外国人部下のマネジメントで成果を出すには、英語力だけでなく、文化的ギャップへの理解が不可欠です。本記事では、日本式マネジメントが通用しない理由を文化的背景から解説し、業務指示・1on1・フィードバック・人事評価面談といったデリケートな場面ごとに、すぐに使える実践英語フレーズを提供します。

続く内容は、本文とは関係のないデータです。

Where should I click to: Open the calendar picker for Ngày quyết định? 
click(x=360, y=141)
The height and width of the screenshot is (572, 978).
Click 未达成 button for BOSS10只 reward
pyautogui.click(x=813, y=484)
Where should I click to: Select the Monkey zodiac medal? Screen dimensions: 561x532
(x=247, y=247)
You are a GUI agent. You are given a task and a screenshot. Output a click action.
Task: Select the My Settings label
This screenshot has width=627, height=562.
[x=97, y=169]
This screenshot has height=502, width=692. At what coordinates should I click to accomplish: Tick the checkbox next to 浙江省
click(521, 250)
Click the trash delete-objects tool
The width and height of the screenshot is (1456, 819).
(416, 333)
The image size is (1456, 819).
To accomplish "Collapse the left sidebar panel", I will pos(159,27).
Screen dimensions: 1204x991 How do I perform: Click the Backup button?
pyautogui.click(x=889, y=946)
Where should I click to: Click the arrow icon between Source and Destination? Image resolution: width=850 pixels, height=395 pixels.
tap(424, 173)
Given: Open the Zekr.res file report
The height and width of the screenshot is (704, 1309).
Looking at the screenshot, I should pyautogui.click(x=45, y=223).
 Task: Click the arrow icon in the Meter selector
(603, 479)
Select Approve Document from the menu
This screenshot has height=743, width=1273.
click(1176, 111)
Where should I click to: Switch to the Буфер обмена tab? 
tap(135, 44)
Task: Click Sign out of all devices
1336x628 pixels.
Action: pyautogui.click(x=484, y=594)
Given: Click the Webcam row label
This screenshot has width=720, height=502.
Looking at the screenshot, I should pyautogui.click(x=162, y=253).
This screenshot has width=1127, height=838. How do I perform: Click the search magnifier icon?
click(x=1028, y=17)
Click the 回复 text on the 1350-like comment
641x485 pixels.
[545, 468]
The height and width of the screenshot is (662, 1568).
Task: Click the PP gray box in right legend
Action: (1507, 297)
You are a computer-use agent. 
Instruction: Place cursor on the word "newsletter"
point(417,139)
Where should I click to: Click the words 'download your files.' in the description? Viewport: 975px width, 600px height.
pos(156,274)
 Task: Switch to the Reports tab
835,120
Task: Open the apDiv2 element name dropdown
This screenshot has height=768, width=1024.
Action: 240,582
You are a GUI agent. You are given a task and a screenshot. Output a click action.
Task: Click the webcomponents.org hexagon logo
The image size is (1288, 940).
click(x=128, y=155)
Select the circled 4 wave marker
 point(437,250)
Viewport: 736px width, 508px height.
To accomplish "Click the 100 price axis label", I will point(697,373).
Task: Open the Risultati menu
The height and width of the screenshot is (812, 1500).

日本式マネジメントが外国人部下に通用しない3つの文化的ギャップ
外国人部下とのコミュニケーションで日本人マネージャーが苦戦する原因は、英語力の不足だけではありません。マネジメントに対する文化的な前提が根本的に異なることが最大の要因です。
ギャップ①:「以心伝心」vs「言語化」
日本のビジネス文化では、「言わなくてもわかるだろう」「空気を読んでほしい」という暗黙の期待が日常的に機能します。しかし、多くの文化圏では、言葉にされていないことは「存在しない」ものとして扱われます。上司が期待する品質水準、納期の優先度、報告のタイミング——これらを明示的に言語化しなければ、外国人部下は「指示されていない」と認識します。「察してほしい」は通用しません。
ギャップ②:「先輩・後輩」vs「コーチ・選手」
日本では上司を「先輩」や「体育会系の上級生」のような存在として捉え、部下が上司に従うことが暗黙の規範となっています。一方、多くの欧米・アジアの文化圏では、上司はスポーツチームの「コーチ」のような存在として認識されています。コーチは一方的に命令する存在ではなく、選手(部下)の能力を最大限引き出すためにガイダンスとフィードバックを提供する存在です。外国人部下は、命令よりも「明確な方向性」と「成長を支援する姿勢」を上司に期待しています。
ギャップ③:「集団主義」vs「個人の貢献の可視化」
日本では「チーム全体の成果」を重視し、個人を目立たせないことが美徳とされることがあります。しかし、外国人部下の多くは、自分の個人的な貢献が具体的に認められることを強くモチベーションとしています。「チームでよくやった」だけでは、自分の貢献が評価されたのかどうかがわからず、不満やエンゲージメントの低下につながります。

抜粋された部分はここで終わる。